Interrupting GHC : ezyang’s blog

Interrupting GHC

In my tech talk about abcBridge, one of the “unsolved” problems I had with making FFI code usable as ordinary Haskell code was interrupt handling. Here I describe an experimental solution involving a change to the GHC runtime system as suggested by Simon Marlow. The introductory section may be interesting to practitioners looking for working examples of code that catches signals; the later section is a proof of concept that I hope will turn into a fully fleshed out patch.

> {-# LANGUAGE ForeignFunctionInterface #-}
> {-# LANGUAGE DeriveDataTypeable #-}
> {-# LANGUAGE ScopedTypeVariables #-}
>
> import qualified Control.Exception as E
>
> import Foreign.C.Types (CInt)
>
> import Control.Monad
> import Control.Concurrent (threadDelay, myThreadId, throwTo, forkIO)
> import Control.Concurrent.MVar (newEmptyMVar, putMVar, readMVar)
>
> import System.IO (hPutStrLn, stderr)
> import System.Posix.Signals (installHandler, sigINT, Handler(..))

In many interactive applications (especially for REPLs), you would like to be able to catch when a user hits ^C and terminate just the current computation, not the entire program. fooHs is some function that may take a long time to run (in this case, fooHs never terminates).

> fooHs :: Int -> IO Int
> fooHs n = do
>     putStrLn $ "Arf HS " ++ show n
>     threadDelay 1000000
>     fooHs n

By default, GHC generates an asynchronous exception which we can catch using the normal exception handling facilities to say “don’t exit yet”:

> reallySimpleInterruptible :: a -> IO a -> IO a
> reallySimpleInterruptible defaultVal m = do
>     let useDefault action =
>             E.catch action
>                 (\(e :: E.AsyncException) ->
>                     return $ case e of
>                         E.UserInterrupt -> defaultVal
>                         _ -> E.throw e
>                         )
>     useDefault m
>
> reallySimpleMain = do
>     r <- reallySimpleInterruptible 42 (fooHs 1)
>     putStrLn $ "Finished with " ++ show r

Sometimes, you don’t want an exception generated at all and would like to deliberate on the signal as soon as it arrives. You might be in some critical section of the program that should not be interrupted! In such a case, you can install a signal handler with installHandler from System.Posix.Signals.
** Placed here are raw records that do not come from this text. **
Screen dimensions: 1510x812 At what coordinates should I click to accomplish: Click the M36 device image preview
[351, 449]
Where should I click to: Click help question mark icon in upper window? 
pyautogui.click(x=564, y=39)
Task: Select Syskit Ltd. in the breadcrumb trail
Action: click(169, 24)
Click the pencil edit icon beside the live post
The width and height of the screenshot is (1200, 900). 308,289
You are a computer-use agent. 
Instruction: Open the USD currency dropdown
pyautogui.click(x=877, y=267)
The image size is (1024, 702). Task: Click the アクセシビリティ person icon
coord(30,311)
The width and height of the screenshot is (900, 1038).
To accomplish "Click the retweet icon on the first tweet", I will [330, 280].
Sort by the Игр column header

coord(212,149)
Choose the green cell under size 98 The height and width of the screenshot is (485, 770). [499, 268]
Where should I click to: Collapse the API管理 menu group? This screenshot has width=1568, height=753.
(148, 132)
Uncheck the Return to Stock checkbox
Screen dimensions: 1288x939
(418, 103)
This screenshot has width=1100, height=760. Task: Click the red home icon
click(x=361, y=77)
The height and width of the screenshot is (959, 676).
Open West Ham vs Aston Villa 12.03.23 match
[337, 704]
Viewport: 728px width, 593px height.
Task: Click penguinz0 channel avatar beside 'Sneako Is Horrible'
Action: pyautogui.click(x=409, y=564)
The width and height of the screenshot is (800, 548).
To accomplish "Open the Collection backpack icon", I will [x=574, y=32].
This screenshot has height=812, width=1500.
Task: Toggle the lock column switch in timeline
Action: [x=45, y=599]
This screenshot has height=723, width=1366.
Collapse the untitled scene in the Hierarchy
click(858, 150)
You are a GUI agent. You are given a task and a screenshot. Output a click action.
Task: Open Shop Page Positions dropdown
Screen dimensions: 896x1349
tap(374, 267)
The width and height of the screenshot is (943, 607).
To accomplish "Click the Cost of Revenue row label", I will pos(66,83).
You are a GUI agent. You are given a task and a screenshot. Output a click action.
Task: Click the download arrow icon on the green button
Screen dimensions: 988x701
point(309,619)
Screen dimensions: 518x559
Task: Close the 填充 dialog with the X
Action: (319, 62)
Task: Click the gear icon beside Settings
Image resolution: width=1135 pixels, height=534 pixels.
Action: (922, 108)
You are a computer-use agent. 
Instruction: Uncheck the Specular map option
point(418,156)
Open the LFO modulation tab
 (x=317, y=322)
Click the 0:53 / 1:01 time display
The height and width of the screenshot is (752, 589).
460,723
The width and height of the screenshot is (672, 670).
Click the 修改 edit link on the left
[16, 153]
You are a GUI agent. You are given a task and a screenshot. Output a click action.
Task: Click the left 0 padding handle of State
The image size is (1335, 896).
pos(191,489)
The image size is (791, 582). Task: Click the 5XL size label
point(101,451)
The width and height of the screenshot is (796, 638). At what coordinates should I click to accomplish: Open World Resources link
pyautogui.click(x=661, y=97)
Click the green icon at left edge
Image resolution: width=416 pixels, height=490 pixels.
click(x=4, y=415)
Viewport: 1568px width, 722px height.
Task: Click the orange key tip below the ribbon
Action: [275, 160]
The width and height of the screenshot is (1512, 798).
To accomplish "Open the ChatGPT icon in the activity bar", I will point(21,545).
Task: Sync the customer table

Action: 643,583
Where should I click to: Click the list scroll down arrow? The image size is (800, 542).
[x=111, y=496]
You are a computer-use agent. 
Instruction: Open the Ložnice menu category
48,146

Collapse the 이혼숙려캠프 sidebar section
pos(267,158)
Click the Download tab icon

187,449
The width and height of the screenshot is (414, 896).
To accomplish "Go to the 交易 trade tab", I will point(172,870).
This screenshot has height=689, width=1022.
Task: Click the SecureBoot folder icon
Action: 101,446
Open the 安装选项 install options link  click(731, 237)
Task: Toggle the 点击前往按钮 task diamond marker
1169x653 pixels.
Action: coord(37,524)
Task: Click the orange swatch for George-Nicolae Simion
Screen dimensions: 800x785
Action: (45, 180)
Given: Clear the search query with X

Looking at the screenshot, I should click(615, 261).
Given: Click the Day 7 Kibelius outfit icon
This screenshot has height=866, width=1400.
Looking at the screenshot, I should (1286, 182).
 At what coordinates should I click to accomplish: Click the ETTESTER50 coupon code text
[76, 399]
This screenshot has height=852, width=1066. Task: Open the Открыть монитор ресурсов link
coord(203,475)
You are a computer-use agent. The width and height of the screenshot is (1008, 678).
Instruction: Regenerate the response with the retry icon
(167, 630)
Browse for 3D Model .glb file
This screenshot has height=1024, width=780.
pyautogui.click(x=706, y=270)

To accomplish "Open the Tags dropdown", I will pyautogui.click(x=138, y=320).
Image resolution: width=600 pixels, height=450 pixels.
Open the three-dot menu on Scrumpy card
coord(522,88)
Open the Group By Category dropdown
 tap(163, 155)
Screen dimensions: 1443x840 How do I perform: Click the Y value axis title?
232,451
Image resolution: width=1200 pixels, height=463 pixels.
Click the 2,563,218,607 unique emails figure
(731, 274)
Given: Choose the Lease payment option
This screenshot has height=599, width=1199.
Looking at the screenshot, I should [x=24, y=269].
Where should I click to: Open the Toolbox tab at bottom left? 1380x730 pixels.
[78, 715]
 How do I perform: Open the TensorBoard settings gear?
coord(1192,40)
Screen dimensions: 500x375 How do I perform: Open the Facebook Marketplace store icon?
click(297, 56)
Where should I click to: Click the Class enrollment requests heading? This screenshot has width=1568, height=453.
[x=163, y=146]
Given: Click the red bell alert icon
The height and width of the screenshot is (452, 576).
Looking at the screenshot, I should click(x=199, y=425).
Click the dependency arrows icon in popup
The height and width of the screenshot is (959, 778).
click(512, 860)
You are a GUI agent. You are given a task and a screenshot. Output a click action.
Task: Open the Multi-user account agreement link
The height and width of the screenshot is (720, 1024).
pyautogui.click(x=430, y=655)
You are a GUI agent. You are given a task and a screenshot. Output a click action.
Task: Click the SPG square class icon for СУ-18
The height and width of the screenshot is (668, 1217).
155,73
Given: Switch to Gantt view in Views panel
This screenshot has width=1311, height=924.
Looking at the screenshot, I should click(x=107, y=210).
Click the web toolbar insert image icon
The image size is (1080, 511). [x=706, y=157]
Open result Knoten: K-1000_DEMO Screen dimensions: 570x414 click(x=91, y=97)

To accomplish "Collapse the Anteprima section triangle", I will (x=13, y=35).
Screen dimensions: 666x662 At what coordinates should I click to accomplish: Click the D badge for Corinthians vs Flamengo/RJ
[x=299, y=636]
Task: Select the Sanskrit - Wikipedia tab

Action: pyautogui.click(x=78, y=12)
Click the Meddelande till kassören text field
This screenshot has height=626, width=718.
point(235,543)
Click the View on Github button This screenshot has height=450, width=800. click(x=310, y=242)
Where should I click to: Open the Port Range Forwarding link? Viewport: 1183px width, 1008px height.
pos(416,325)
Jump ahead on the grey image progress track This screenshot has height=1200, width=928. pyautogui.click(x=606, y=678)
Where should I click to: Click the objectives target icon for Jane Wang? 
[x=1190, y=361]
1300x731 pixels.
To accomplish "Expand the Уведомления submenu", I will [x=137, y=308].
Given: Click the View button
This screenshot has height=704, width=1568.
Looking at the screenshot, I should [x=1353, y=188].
> installIntHandler :: Handler -> IO Handler
> installIntHandler h = installHandler sigINT h Nothing

Care should be taken to make sure you restore the original signal handler when you’re done.

If you do decide you want to generate an exception from inside a signal handler, a little care must be taken: if we try to do just a simple throw, our exception will seemingly vanish into the void! This is because the interrupt handler is run on a different thread, and we have to use throwTo from Control.Concurrent to ensure our exception is sent to the right thread.

> simpleInterruptible :: a -> IO a -> IO a
> simpleInterruptible defaultVal m = do
>     tid <- myThreadId
>     let install = installIntHandler (Catch ctrlc)
>         ctrlc = do
>             -- This runs in a different thread!
>             hPutStrLn stderr "Caught signal"
>             E.throwTo tid E.UserInterrupt
>         cleanup oldHandler = installIntHandler oldHandler >> return ()
>         useDefault action =
>             E.catch action
>                 (\(e :: E.AsyncException) ->
>                     return $ case e of
>                         E.UserInterrupt -> defaultVal
>                         _ -> E.throw e
>                         )
>     useDefault . E.bracket install cleanup $ const m
>
> simpleMain = do
>     r <- simpleInterruptible 42 (fooHs 1)
>     putStrLn $ "Finished with " ++ show r

This code works fine for pure Haskell work.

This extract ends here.